Reaksi aparat kepolisian yang dinilai tidak peka tanggap terhadap penanganan KDRT yang dialami oleh seorang istri sekaligus ibu dari empat anak yang menjadi korban KDRT suaminya, berakibat fatal. Pasalnya, empat hari setelah pelaporan pelaku KDRT (suami korban) melakukan aksi pembunuhan kepada empat anaknya.
Penilaian ketidakpekaan tanggap aparat kepolisian datang dari berbagai ahli atau pakar. Salah satunya datang dari Reza Indragiri Amril, seorang ahli psikologi forensik.
Reza Indragiri menilai seharusnya polisi bisa merespon secepat mungkin laporan atau begitu menerima kabar tentang KDRT. "Tapi memang tidak mudah dalam praktiknya", ucap Reza kepada Kompas.com, Kamis (7/12/2023).
Ketidakpekaan tanggap aparat kepolisian terhadap pelaku KDRT tentu saja tidak secara langsung menjadi akibat terjadinya kasus pembunuhan. Sebab selain kejadian KDRT, yang kabarnya dipicu oleh rasa cemburu, latar belakang pembunuhan juga diakibatkan oleh faktor ekonomi.

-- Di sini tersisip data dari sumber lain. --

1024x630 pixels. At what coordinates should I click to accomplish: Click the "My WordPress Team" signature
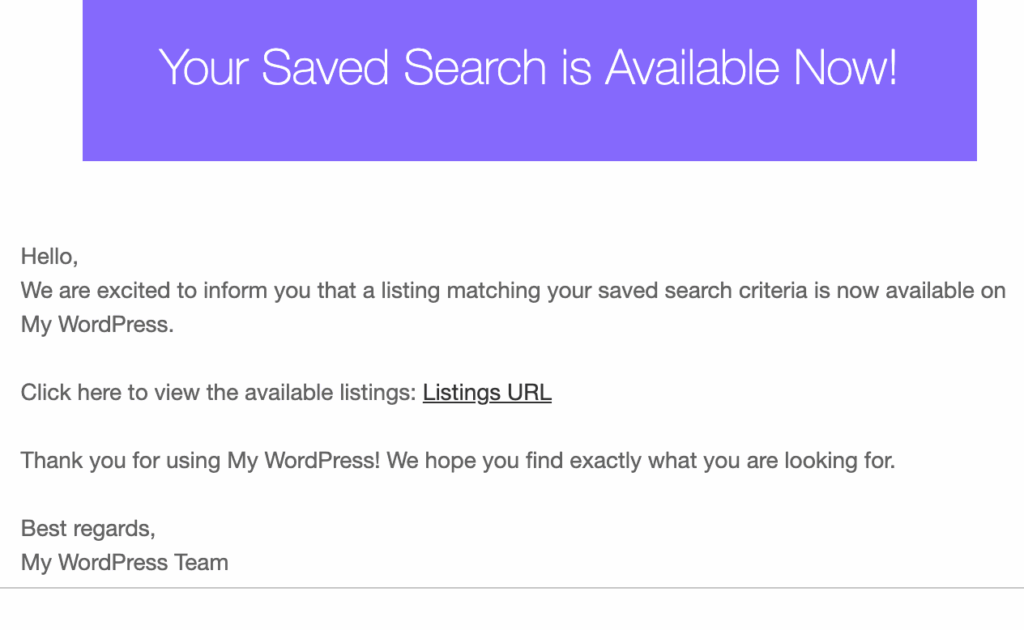coord(125,562)
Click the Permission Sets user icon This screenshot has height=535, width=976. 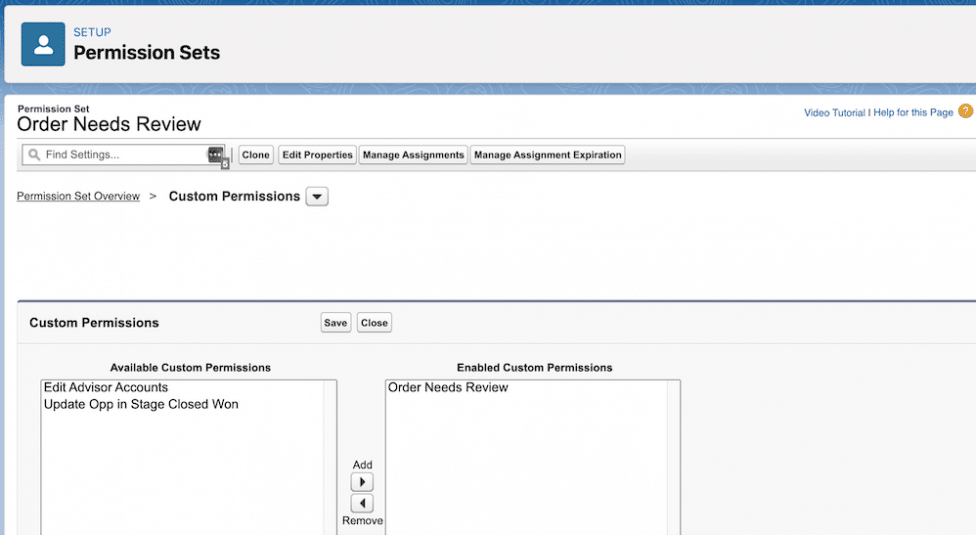coord(43,44)
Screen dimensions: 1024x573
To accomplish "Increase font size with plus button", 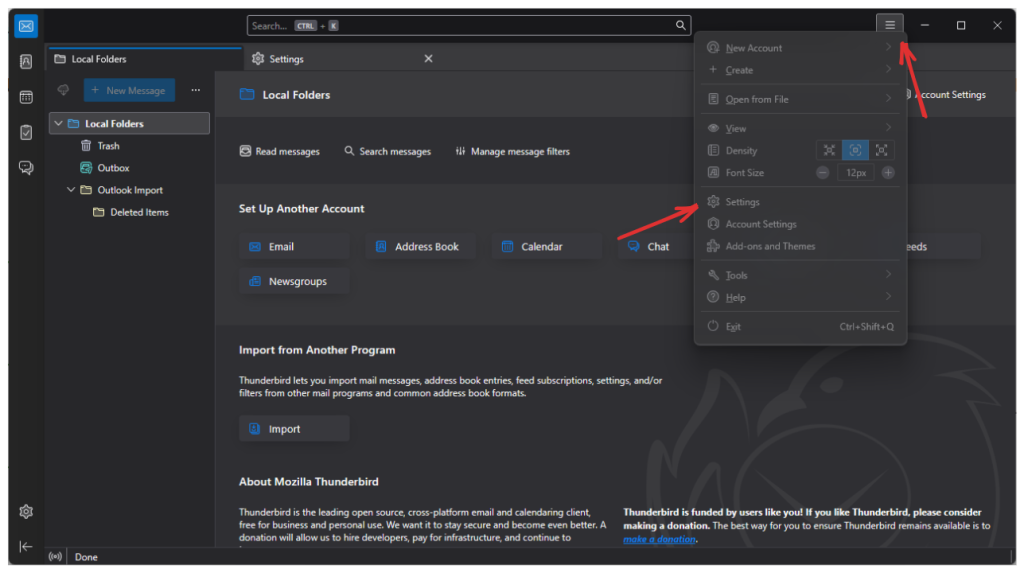I will point(888,173).
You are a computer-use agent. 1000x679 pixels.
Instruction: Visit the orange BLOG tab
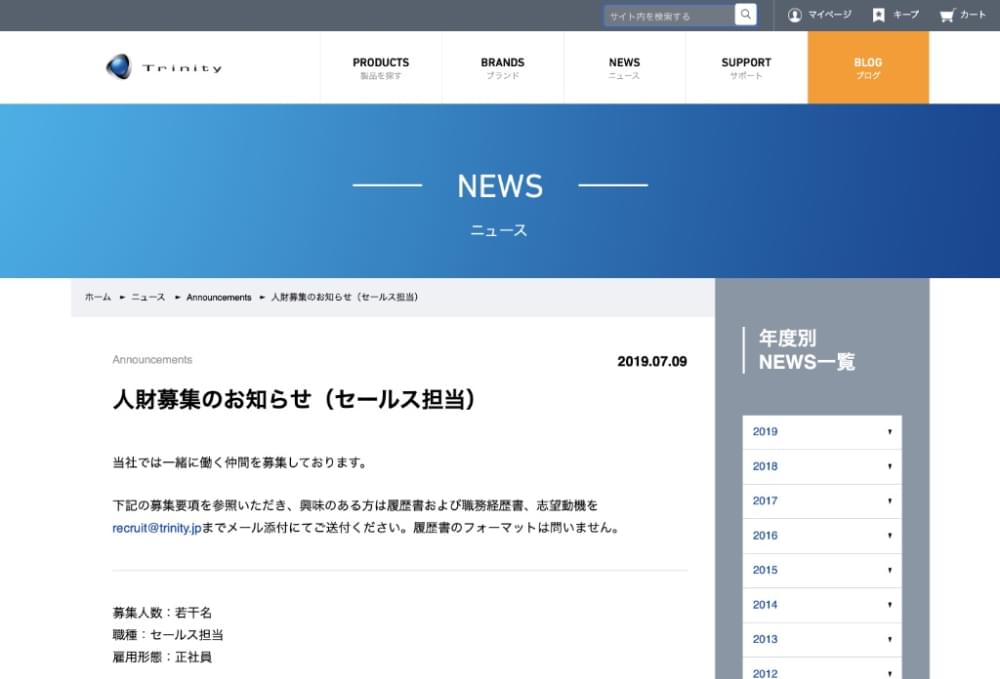pos(868,68)
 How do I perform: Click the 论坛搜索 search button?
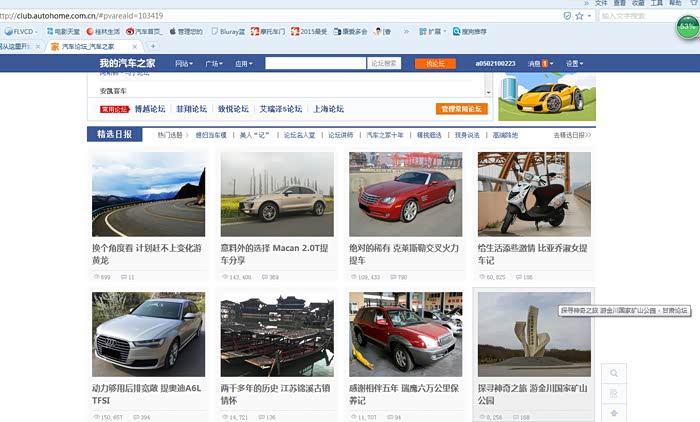pos(385,64)
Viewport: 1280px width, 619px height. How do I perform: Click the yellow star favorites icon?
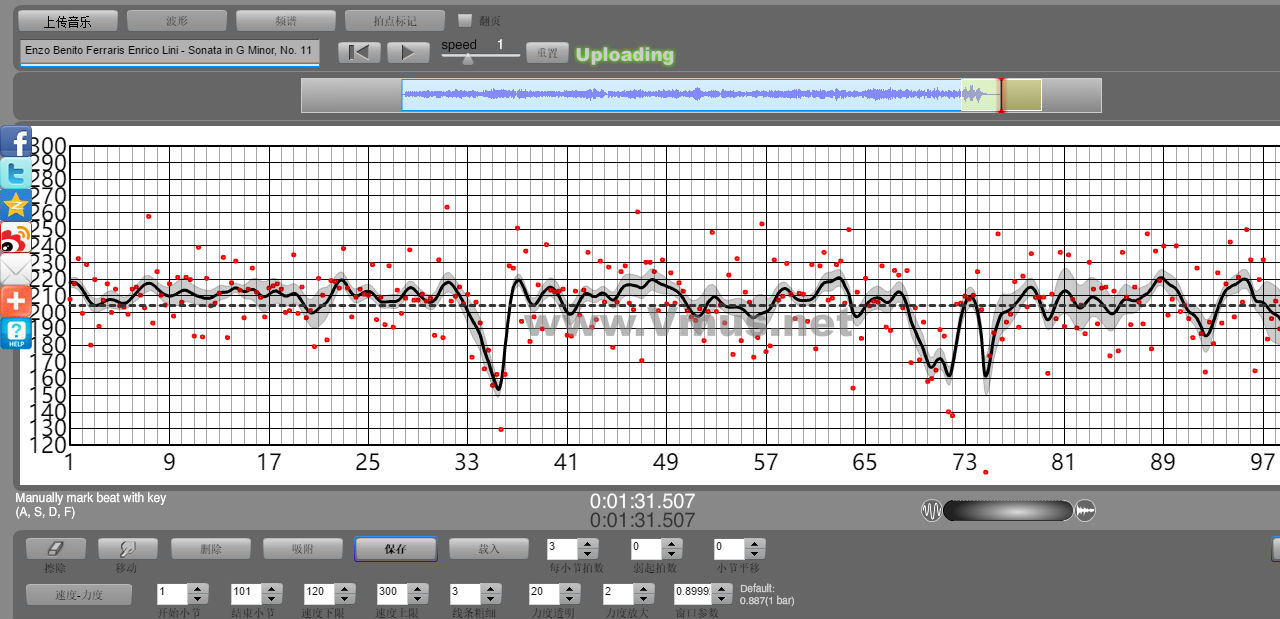click(16, 206)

Namun motif apapun yang melatarbelakanginya, aksi pembunuhan pada empat anak kandung sendiri adalah suatu perbuatan di luar nalar manusia. Bukankah ada ungkapan, sebuas-buas harimau tak akan memangsa anak sendiri? Rupanya ungkapan ini seharusnya sudah hilang dari peradaban manusia. Karena faktanya, kasus orangtua membunuh (memangsa) anak sendiri sudah sangat sering terjadi.
Hanya saja, untuk kasus kali ini rasa kemanusiaan kita seperti turut digugah. Bagaimana tidak? Empat anak dengan usia 1 tahun, 3 tahun, 4 tahun dan 6 tahun terjajar kaku dalam sebuah kamar akibat dibekap satu-persatu oleh ayah kandungnya sendiri tanpa ragu.
Bayangkan! Usia keempatnya masih terbilang lugu, belum ada yang mengenal arti kehidupan secara utuh. Mereka sedang lucu-lucunya, asyik bermain, tak mengerti bagaimana rasa kecewa seorang ayah pada cemburu. Mereka hanya tahu bagaimana menikmati rasa susu, bersenda gurau, meracau dan terdiam dalam bisu.
Mereka belum memahami bila seorang ayah tak mempunyai pekerjaan itu berarti kesulitan. Ancaman ketidakdamaian dalam setiap rumah tangga. Gangguan serius yang bukan saja menguji iman dan kesabaran, melainkan pula luapan emosi dan nafsu. Mengaktivasi sinyal kekerasan domestik meski sekuat apapun upaya yang dilakukan untuk mengatup sifat temperamental.
Namun selain mereka berempat, yang tak banyak orang mengerti adalah apakah kehadiran mereka di dunia mulanya diinginkan? Dihadirkan dari doa-doa yang setiap hari dipanjatkan dan diberikan oleh sebab linangan air mata yang setiap detik dialirkan.
Seperti dilakukan dengan cara apapun oleh banyak pasangan suami istri yang belum dikarunia momongan sejak satu, dua, tiga hingga puluhan tahun pernikahan. Tetapi meskipun sampai air mata darah diteteskan, bila Tuhan masih belum menghendaki dan memberi kepercayaan maka kehadiran seorang anak dalam keluarga mustahil terjadi.